客が来ていても自分の食事が優先とは。この店主だけがこうなのか、この島の人間がこうなのか。奏澄は驚きはしたものの、そういうものなんだろう、とアントーニオの道具を広げるのを手伝った。
言われた通り、奏澄は店内を見て回ることにした。島の名産品だけあって、店舗に展示されているのは硝子製品の割合が多い。アントーニオは、大きな体をぶつけてしまうのが心配なのか、じっと椅子に座っていた。メイズは入口の近くで待機している。
きらきらと輝く細工物に目を奪われていると、隅の方に懐かしいものを見つけた。
「わ、可愛い。とんぼ玉の簪だ」
思わず口に出すと、カタン、と小さな音がした。
「とんぼ玉?」
聞きなれない言葉に首を傾げたのはアントーニオだ。
「こっちでは呼び名が違うかもしれませんね。私の故郷では、こういう模様の入った小さいガラス玉のことを、とんぼ玉って呼んだんですよ」
「へぇ、なんか可愛いね」
「トンボの目に似てるかららしいですよ。可愛い言い方ですよね」
ふふ、と笑って、奏澄は懐かしげにそれを見た。
髪に挿したら、汚してしまうだろうか。簪屋では試着可能な所も多かったけれど、日本人は髪を清潔にしているという前提があってのことかもしれない。

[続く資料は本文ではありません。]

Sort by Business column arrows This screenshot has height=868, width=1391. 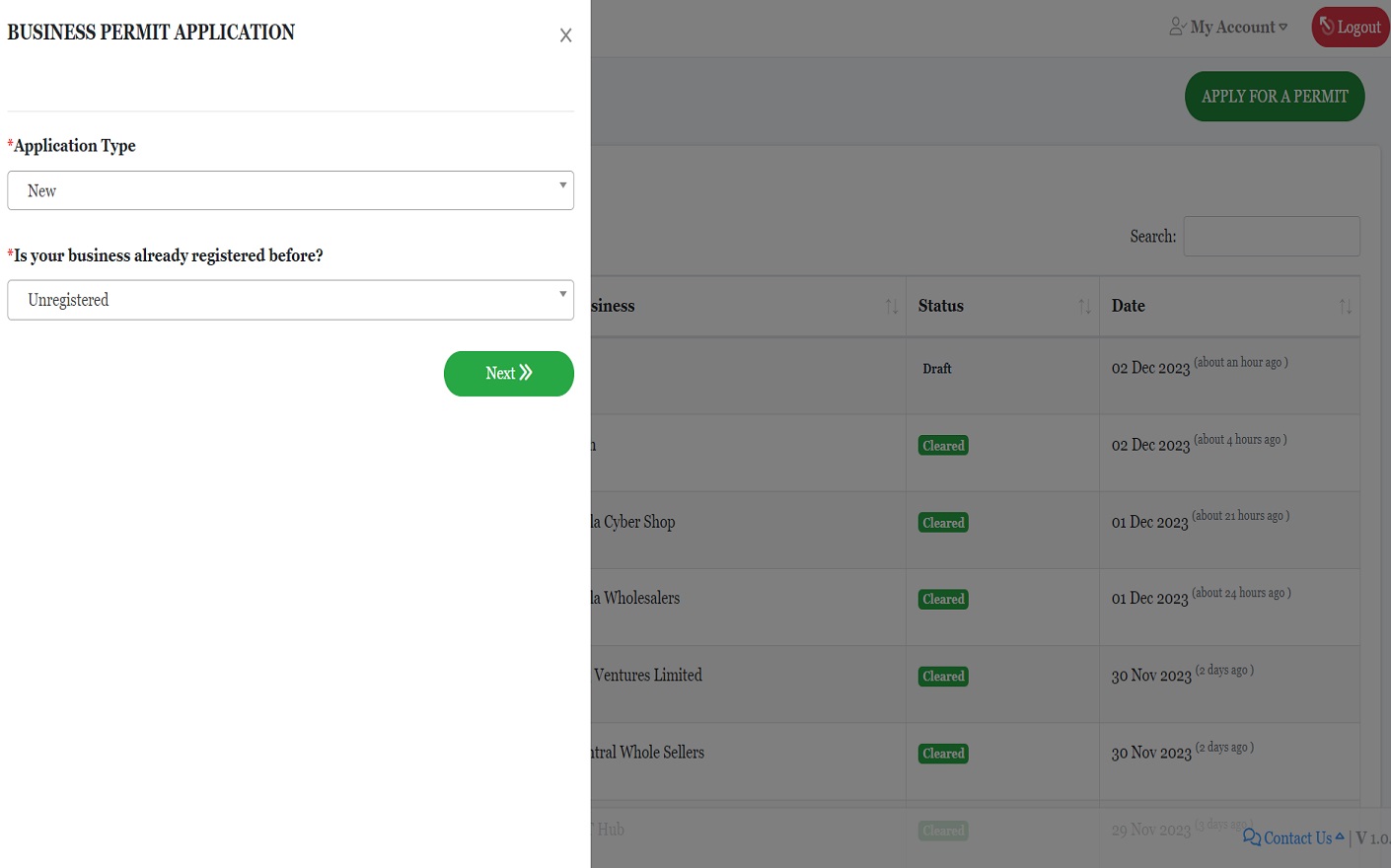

それでも望郷の思いが顔をもたげ、奏澄は店主に問いかけた。
「すみません、これ、ちょっと髪に挿してみても大丈夫ですか?」
「あ……ああ」
店主が、掠れた声で答えた。もしかして良くないだろうか、と奏澄は不安になったが、この店主なら駄目な場合は駄目だとはっきり言うと思われる。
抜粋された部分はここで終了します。